La Manuel took a sip of water and continued.
“One day, El Bori was coming home from school and he heard his mom screaming. The door was open, he ran in. His mom was being stabbed to death, right in front of him. He doesn’t remember anything after that. Not the burial, not what happened to the murderer. He went from foster family to foster family. Then from juvie to juvie. Until he got to New York and he started going from shelter to shelter. That’s when we met that night near Port Authority. He told me all this once and we never talked about it again.”
We sat in silence.
“I’m going to sleep. I’m tired,” said La Manuel.
“Okay. I’ll stay here. I’m going to lie down on the sofa for a while.”
“Go to sleep if you want. I’ll make some coffee when I wake up. I don’t feel like it right now.”
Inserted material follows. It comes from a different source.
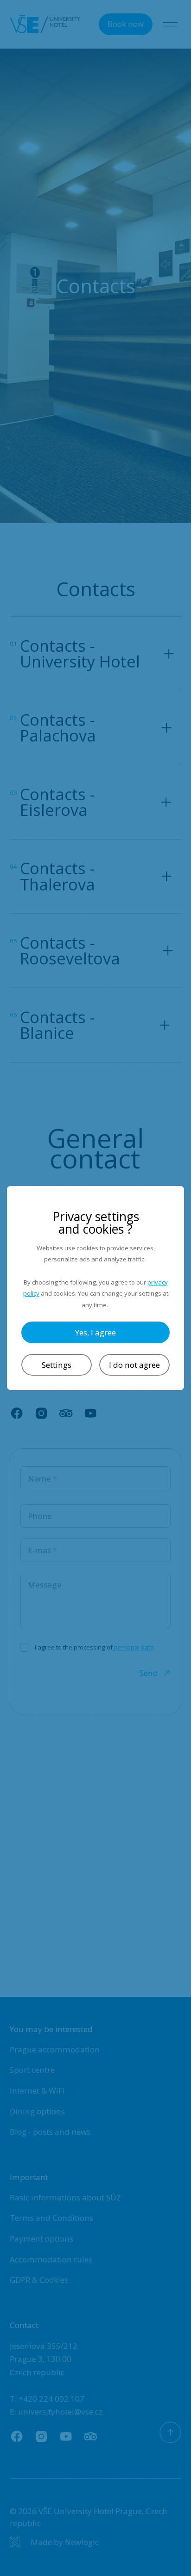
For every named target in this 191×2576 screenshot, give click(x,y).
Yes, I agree (95, 1332)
“Me neither. I don’t feel like coffee.”
La Manuel went to her room. I turned off the living room light and lay down on the sofa. Outside, the wind pounded the windows. El Bori said the wind in Chicago was brutal. It could practically sweep people into the air. At least between those four walls, El Boricua
wouldn’t have to turn his back to the wind again.
Lorena the Chilena
THE LAST AFTERNOON I spent with Lorena, we went to eat at Juanita’s, the Boricua restaurant at 48th Street and 9th Avenue. It was Sunday. We had money in our pockets, as we always did after a weekend of hard work.
“My treat.
“No, my treat.”
“Ay, loca, please.”
“Okay, fine. You treat me to dinner and I’ll treat you to dessert later.”
“We won’t be having anything later.”
“I was just talking about some flan.”
“Oh. I thought you were talking about another kind of dessert.”
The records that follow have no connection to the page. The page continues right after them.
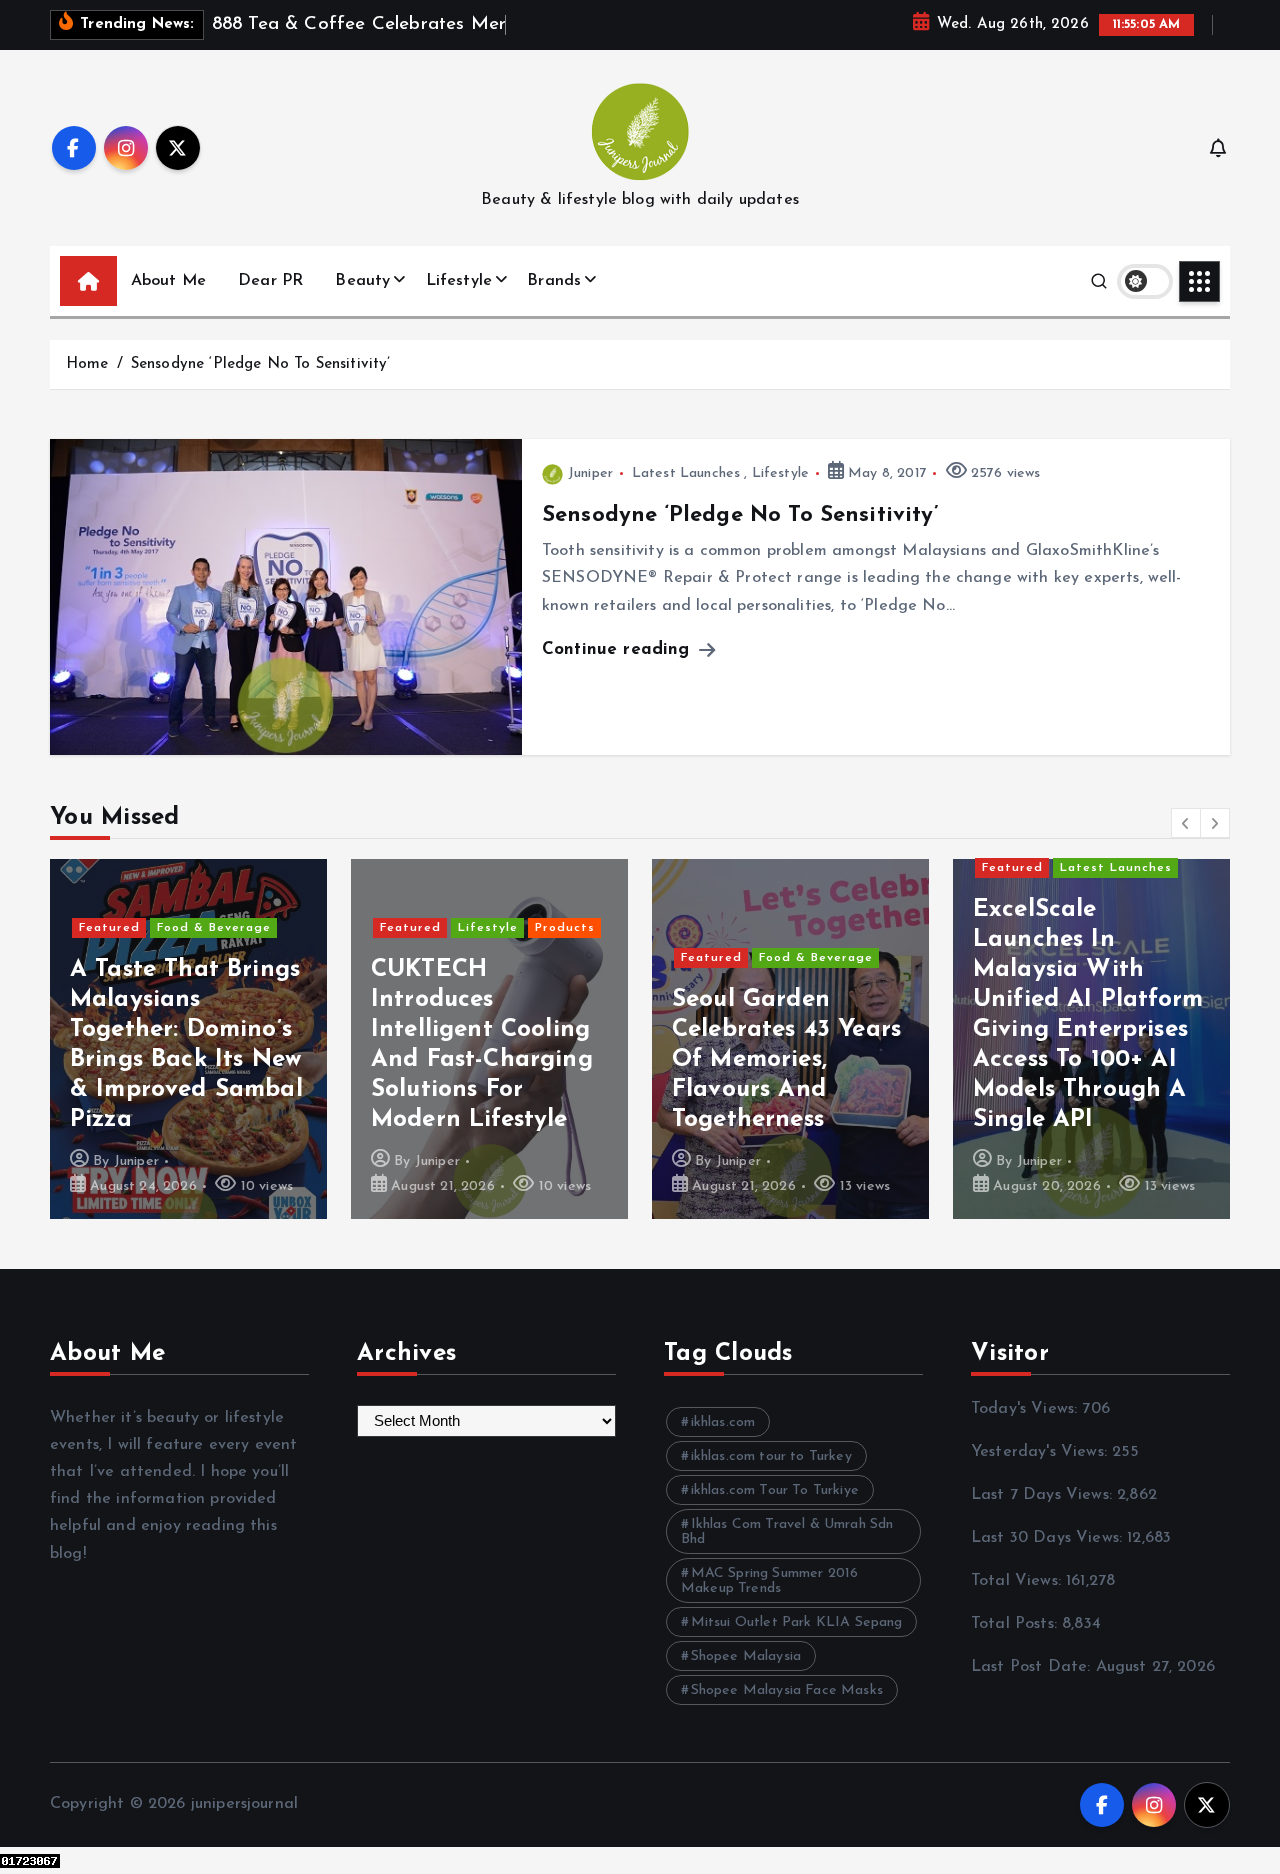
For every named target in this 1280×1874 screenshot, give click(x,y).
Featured (109, 928)
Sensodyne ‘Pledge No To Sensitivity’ (261, 364)
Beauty (362, 281)
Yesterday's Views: (1041, 1452)
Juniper (590, 473)
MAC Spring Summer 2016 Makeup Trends (769, 1581)
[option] (188, 1039)
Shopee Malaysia (746, 1656)
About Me (168, 281)
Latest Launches (686, 473)
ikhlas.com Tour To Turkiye (775, 1490)
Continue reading (619, 649)
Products (565, 928)
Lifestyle (459, 281)
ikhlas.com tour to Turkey (771, 1456)
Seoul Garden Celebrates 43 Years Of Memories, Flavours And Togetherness (786, 1060)
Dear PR (270, 281)
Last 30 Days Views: (1049, 1538)
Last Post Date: (1033, 1667)
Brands (554, 281)
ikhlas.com (723, 1422)
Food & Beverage (214, 928)
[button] (1186, 823)
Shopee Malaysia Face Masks (787, 1690)
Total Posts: (1016, 1624)
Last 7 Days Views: (1044, 1495)
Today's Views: (1026, 1409)
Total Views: (1018, 1581)
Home (87, 364)
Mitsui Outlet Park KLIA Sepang (797, 1622)
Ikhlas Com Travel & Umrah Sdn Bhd (787, 1532)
“You mean the white stuff we’re having after dessert?”
“Qué lesa que eres.”
I loved when people called me lesa. It was like going back to Chile after so many years. Lorena and I were paisanas. She left her town, Villa Alemana, at the end of the sixties. I heard her talk more than once about going to see performances of the Blue Ballet in the hills of Valparaíso. They were a kind of dance troupe who played female characters. They wore false lashes made of tinfoil. Lorena said you could see them glimmering on stage. She often repeated this story with a nostalgic lilt in her voice. She left Chile in the years when I was just an infant. Many years later, when I arrived here at the end of the nineties, we ended up meeting.
Lorena was the one who taught me where to find empanadas, sopaipillas, and even chicken cazuela when I felt homesick. Every once in a while, when she wanted to get clean, she’d admit herself to Saint Clare’s Hospital. I always went to see her there. Lying back with an IV in her arm that delivered a solution to clear out her system, she’d ask me to go pick up two beef empanadas from a fuente de soda across the street run by a Chilean woman whose name I think was Rosa. If I told them I was there on behalf of Lorena, they always threw in two cheese empanadas on the house and said they’d treat her to some picarones next time she came around in person. So many smells washed over me just hearing those words. Aromas that opened into memories. Just like Lorena, Doña Rosa wanted to go back. She told me once that as soon as she turned sixty-five, she’d go back to Valparaíso, to a house she’d bought in Cerro Alegre. Since she was an American citizen, she could claim her retirement check from anywhere in the world. That way, to use her words, she could dedicate herself to la dolce vita.